Overall Performance Score
Ratings for each of Tree size, Tree form, Stem quality and Foliage density were averaged for one score representing overall performance.
Statistical Analysis
A total of 2542 trees were measured and assessed and 1812 trees were assessed as unmeasurable (either gone, toppled or dead). Variables were subsetted by filtering out unmeasured trees and trees that were in less than three sites, for statistical analysis.

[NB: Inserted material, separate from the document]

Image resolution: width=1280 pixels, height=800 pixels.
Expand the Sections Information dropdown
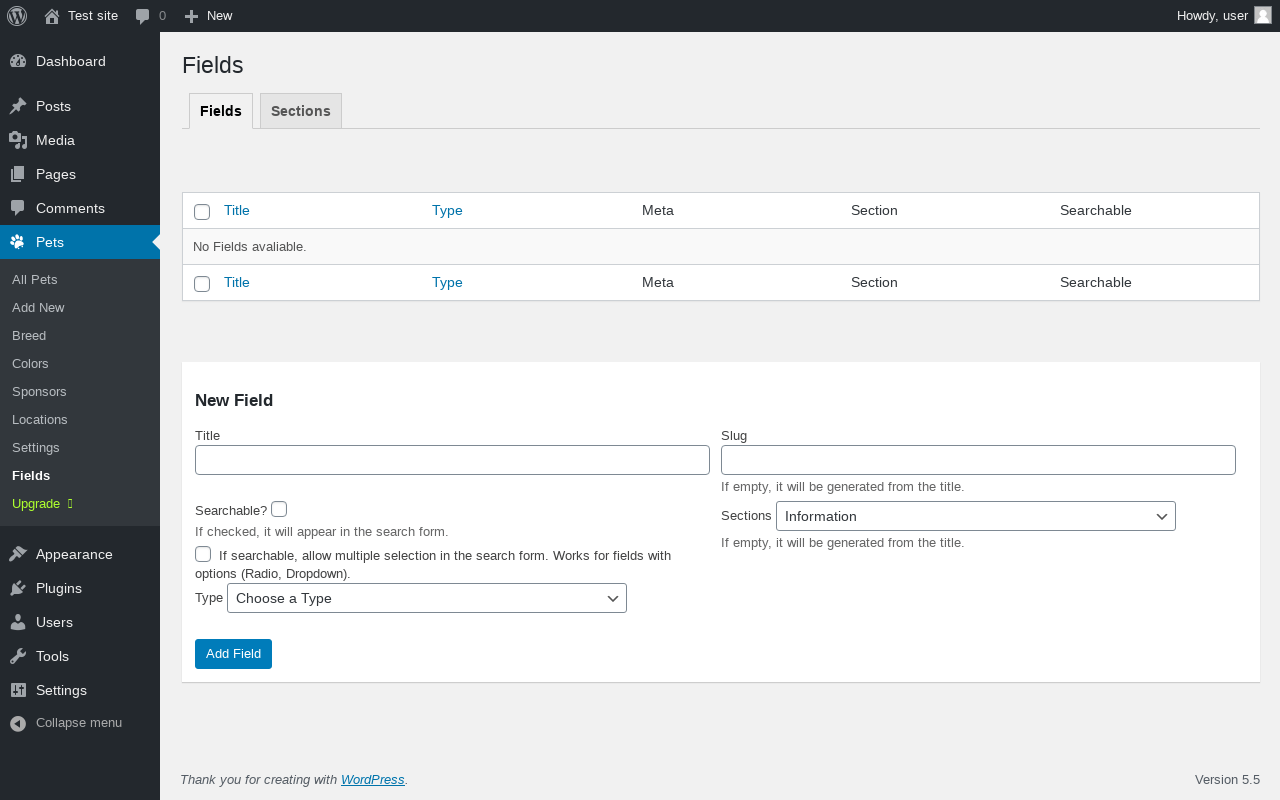pos(976,516)
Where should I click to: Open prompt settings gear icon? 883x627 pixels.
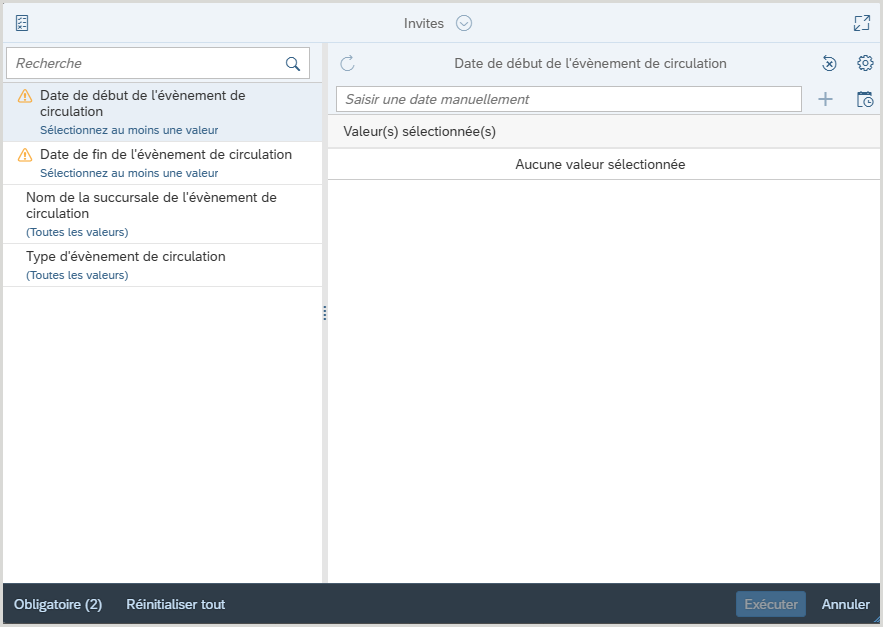[865, 63]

Because the trials were a mix of row plots (usually 5 trees per row) and single tree plots, given the age of the trees and the variability between clones observed in the field, because very little interaction between adjacent rows and trees within rows was observed, it was decided to class all trees as single tree plots.
Trials and clones
Analysis of variance was undertaken using the "R" statistical software and the "lm" package to fit linear models.
Response variables were:
- Diameter (continuous variable)
- Diameter Score (ordinal variable)
- Form (ordinal variable)
- Stem (ordinal variable)
- Foliage (ordinal variable)
- OverallScore (ordinal variable)
- HealthScore (ordinal variable)
- GFScore (ordinal variable)
Explanatory variables were:
- Trial Location
- Clone ID
- Mean Annual Rainfall
- Mean Winter Temperature
- Mean Annual Temperature
- Mean Summer Temperature
- Mean Summer Rainfall
- Mean Winter Rainfall
Ordinal response variables (ratings out of ten) were treated as continuous variables. Statistical significance level was set to 5%.
Toppling and nutrient deficiency experiments
For binomial data (toppling and nutrient deficiency, where there were two possible outcomes) the glm package (binomial logistic regression) in the "R" statistical software was used:
- The data was subsetted to existing trees in the trial location being studied;
- A group data object was created by block or row and then summarised by block or row;
- the number of trees by row or block was counted;
- a dataframe was created with number of toppled trees, then merged back with summarised data;
- a two column matrix was created of successes and failures for use in the model;
- the model was fitted to the data.
Response variables were toppling (Waimate site, block planted) and yellowing (Ribbonwood site, row planted). Explanatory variables were Clone ID.